Improved spacing allows all those additional advantages, but they were in concert. Trying to point to what makes spacing better is like asking someone to identify the most important part of an orchestra. It depends on the music, the talent of the musicians, the ability of the conductor, and so on and so forth. Everything is dependent on another.
NBA spacing is in danger of being spoken of so ubiquitously that it almost loses its meaning. Like when you type the same word over and over again and it just looks like squiggles on a page. When I was in graduate school one of my professors would correct any student who used what he called a buzzword because it was a quick way to sound smart but not really contribute anything that had real value.
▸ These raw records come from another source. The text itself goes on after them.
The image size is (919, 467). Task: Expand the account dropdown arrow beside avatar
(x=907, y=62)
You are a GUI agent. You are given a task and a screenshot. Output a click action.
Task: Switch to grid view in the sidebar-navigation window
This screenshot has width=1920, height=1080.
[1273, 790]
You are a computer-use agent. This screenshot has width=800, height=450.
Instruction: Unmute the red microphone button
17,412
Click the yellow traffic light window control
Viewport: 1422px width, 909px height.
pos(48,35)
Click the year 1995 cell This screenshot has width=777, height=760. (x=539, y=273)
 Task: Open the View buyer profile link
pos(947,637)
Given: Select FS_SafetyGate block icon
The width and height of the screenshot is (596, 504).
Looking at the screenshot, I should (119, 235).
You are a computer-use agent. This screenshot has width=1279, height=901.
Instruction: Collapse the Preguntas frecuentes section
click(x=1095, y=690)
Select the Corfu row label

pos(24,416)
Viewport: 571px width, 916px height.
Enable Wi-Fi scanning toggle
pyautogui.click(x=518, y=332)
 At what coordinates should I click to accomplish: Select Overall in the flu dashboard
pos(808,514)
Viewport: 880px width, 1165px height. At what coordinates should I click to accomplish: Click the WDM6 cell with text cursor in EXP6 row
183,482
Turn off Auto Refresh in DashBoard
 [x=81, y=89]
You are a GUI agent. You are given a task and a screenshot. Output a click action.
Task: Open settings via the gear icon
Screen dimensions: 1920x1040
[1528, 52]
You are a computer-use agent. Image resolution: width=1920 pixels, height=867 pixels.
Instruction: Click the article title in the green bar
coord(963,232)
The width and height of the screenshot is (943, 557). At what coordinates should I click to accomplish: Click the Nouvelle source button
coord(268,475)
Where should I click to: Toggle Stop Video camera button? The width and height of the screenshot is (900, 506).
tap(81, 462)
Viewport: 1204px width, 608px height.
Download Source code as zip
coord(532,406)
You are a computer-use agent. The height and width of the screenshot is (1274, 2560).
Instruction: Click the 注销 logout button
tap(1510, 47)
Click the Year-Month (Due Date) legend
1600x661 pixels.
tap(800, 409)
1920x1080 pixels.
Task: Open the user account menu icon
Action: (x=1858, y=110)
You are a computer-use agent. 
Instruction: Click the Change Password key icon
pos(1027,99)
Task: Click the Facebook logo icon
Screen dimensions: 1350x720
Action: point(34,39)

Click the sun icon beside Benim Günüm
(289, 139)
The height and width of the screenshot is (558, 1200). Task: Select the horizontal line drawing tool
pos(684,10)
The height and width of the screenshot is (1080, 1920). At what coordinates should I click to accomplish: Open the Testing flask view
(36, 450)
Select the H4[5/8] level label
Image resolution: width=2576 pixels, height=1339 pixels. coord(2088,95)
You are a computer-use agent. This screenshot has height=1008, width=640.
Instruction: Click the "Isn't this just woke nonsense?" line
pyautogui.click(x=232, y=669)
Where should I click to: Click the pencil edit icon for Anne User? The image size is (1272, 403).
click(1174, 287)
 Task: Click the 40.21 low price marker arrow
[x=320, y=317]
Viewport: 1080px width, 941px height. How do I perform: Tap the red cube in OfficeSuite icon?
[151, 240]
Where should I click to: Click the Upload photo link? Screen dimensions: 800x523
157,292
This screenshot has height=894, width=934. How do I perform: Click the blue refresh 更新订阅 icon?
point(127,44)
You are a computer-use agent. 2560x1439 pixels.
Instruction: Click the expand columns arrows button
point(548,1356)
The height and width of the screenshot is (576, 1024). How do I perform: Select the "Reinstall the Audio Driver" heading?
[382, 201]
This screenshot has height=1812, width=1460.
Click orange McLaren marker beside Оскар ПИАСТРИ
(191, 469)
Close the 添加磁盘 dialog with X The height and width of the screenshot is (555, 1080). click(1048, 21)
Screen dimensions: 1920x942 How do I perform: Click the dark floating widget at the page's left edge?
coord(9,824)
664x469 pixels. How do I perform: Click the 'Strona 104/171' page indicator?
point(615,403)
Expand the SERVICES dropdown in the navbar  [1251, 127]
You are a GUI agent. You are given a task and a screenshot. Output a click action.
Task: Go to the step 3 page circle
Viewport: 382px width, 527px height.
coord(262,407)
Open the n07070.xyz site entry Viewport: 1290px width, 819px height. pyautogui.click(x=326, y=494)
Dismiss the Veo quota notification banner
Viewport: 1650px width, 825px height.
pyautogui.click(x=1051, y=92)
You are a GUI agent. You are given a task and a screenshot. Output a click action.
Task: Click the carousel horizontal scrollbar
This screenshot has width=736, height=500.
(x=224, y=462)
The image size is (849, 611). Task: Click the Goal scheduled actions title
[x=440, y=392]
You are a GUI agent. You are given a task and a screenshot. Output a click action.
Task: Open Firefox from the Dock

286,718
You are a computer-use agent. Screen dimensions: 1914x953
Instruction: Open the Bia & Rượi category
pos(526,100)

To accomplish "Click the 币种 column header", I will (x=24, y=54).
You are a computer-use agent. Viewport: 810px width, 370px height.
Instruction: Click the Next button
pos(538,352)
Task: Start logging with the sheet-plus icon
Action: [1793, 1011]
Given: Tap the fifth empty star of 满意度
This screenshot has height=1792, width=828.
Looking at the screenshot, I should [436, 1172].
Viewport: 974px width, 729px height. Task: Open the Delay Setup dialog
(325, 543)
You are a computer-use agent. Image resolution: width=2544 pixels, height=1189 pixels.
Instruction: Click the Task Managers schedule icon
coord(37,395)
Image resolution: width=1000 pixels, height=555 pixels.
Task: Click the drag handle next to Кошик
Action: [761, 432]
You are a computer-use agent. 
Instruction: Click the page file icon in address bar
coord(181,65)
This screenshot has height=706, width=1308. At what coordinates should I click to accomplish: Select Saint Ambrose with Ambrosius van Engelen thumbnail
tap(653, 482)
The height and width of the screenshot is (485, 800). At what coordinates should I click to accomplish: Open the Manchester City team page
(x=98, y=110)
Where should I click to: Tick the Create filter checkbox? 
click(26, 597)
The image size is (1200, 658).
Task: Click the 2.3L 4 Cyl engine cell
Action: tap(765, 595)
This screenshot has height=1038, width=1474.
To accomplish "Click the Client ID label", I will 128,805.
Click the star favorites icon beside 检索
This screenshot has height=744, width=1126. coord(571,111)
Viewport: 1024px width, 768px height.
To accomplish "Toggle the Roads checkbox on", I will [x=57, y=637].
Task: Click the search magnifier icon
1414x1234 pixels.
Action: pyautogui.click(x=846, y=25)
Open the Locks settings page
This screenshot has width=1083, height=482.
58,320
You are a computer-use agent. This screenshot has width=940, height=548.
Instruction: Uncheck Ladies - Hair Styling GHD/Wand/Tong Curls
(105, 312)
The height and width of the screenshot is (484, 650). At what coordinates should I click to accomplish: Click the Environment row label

That’s almost where we are at currently with “spacing”. It’s why retired NBA players scoff when they hear analytics nerds scream they need better spacing while pointing at bad three point shooters or bad frontcourt pairings.
While those contribute, they’re not the be all, end all. In the NBA blogosphere, we point to spacing like it’s the holy grail of the modern NBA while players and coaches look at it like unmolded clay. It’s inanimate clay until it is molded by dribble hand offs, off ball screens, and premier perimeter playmaking.
Spacing is the NBA’s Holy Spirit, your team can survive without it, but if it has received it in full, games are a pentecostal experience that will leave you screaming, speaking in tongues, and feeling like you communed with a higher NBA power.